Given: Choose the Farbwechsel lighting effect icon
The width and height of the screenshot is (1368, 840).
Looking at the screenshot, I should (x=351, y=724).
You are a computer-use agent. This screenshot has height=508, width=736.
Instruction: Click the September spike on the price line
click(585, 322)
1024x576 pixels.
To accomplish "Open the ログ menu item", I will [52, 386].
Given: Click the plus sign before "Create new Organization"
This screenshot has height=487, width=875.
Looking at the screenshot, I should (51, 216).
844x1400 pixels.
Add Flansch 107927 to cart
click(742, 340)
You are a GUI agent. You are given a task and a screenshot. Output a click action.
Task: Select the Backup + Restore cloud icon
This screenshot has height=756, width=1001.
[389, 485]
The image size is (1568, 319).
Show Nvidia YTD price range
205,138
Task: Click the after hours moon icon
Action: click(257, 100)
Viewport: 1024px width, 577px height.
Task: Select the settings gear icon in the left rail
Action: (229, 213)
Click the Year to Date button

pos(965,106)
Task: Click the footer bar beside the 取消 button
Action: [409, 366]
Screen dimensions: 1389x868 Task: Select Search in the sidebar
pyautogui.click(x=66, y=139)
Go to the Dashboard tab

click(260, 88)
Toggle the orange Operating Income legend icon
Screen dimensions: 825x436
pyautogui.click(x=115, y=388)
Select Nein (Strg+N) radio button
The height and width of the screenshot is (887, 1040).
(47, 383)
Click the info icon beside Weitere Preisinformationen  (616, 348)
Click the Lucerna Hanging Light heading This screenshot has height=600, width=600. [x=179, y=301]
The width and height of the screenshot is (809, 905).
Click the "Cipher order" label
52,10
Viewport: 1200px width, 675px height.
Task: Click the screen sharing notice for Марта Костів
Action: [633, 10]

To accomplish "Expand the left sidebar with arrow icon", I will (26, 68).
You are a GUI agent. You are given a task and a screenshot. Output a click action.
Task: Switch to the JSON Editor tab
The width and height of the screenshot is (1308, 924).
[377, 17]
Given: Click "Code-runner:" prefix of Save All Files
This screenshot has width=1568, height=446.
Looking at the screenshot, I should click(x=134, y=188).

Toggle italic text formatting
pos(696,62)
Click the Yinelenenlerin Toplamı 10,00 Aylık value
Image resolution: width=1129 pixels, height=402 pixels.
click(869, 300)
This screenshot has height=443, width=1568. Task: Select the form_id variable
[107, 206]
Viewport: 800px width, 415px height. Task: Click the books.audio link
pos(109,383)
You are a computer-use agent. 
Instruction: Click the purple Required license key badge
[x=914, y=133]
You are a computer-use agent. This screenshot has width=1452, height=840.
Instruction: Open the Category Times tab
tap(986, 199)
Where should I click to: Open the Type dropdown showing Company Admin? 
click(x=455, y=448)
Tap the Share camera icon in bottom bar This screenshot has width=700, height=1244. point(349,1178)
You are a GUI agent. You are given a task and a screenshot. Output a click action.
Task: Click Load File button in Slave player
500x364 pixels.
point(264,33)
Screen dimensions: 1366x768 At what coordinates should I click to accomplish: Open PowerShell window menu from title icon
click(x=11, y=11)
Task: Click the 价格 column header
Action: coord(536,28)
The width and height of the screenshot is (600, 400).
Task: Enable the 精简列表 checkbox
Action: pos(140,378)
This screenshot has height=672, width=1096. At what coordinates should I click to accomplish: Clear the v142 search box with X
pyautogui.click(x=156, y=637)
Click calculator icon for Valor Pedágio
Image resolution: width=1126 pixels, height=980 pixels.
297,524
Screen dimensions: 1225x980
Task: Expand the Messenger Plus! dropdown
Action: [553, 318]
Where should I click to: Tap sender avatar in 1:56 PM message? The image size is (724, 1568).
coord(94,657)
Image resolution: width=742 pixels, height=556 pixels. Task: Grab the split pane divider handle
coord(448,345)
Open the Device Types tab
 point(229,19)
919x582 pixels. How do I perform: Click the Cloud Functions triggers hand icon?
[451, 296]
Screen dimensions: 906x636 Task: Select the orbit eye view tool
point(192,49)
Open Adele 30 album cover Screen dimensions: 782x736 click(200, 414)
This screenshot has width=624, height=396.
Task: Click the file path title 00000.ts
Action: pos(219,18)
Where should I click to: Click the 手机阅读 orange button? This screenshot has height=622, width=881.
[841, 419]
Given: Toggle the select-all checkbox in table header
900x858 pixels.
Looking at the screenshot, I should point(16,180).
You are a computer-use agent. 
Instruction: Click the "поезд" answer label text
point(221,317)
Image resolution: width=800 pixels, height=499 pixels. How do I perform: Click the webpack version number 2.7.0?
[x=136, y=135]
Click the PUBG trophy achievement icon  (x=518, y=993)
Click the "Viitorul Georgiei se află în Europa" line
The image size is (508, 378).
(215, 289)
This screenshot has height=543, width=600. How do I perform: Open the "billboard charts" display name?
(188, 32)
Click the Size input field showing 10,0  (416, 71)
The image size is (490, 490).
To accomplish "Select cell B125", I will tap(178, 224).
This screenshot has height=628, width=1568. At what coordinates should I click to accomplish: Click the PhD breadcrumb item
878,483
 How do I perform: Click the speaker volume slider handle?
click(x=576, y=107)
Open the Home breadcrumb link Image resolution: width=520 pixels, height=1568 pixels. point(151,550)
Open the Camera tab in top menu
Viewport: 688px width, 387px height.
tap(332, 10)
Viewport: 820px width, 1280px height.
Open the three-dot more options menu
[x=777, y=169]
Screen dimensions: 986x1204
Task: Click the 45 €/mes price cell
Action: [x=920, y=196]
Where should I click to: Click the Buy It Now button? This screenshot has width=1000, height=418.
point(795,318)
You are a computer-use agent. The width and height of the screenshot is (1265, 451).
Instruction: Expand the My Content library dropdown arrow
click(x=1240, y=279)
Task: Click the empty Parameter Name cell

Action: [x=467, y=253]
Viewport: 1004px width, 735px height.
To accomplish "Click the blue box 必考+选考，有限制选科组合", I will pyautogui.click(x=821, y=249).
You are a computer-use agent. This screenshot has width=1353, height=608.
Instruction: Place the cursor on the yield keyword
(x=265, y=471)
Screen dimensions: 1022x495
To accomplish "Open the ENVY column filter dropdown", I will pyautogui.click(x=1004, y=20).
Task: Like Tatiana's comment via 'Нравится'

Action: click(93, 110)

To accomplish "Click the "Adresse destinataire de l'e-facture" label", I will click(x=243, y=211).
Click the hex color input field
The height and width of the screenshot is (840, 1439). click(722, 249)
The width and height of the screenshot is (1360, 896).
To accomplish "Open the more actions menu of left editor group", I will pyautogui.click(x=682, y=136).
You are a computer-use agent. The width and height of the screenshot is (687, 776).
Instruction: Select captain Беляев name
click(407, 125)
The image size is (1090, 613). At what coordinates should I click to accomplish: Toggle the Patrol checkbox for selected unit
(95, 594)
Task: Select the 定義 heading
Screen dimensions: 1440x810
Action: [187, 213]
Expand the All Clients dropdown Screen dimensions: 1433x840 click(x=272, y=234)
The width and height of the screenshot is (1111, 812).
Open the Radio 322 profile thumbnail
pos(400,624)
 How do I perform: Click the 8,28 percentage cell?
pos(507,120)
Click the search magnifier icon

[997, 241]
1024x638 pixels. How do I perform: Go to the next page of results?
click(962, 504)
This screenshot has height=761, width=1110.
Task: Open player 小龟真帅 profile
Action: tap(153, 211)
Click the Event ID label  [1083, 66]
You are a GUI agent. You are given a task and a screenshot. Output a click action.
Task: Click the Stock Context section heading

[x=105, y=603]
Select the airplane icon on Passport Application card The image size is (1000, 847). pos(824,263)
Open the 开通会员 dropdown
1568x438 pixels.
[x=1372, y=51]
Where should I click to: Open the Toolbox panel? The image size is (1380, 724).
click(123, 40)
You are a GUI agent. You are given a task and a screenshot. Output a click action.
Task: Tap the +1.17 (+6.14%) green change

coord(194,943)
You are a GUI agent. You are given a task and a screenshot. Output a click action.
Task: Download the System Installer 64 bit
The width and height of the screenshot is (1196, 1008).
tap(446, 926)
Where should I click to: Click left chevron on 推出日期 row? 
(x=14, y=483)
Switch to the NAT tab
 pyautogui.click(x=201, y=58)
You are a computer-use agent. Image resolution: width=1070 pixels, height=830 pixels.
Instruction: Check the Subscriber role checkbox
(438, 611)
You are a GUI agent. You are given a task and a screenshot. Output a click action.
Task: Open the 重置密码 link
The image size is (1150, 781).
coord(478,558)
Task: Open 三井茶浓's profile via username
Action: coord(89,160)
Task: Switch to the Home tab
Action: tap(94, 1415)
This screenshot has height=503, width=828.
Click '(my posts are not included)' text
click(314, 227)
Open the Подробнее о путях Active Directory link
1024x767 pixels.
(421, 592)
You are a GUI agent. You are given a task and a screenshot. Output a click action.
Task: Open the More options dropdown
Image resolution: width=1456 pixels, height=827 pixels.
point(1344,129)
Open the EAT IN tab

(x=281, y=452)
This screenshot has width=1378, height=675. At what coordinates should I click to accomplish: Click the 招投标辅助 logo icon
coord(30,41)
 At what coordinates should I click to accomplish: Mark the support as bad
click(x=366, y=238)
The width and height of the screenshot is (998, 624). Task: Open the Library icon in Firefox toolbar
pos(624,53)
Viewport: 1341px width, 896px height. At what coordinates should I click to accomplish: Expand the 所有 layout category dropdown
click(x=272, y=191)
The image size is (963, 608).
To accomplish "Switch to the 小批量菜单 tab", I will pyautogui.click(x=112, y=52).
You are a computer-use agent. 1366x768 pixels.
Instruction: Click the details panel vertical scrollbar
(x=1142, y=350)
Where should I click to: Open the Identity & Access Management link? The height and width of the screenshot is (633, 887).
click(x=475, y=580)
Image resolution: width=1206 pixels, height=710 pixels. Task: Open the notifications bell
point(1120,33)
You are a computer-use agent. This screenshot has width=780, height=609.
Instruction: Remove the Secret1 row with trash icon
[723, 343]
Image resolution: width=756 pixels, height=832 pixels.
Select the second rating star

* * *

## The problem
When the word "computer" appears in a line of the listing, pull that line out.

## Answer to this task
You are a computer-use agent. This screenshot has height=508, width=736.
You are a computer-use agent. 
You are a computer-use agent. This screenshot has width=1452, height=840.
You are a computer-use agent. 
You are a computer-use agent. The width and height of the screenshot is (1265, 451).
You are a computer-use agent. This screenshot has width=1353, height=608.
You are a computer-use agent. The width and height of the screenshot is (687, 776).
You are a computer-use agent. Image resolution: width=1070 pixels, height=830 pixels.
You are a computer-use agent. 1366x768 pixels.
You are a computer-use agent. This screenshot has width=780, height=609.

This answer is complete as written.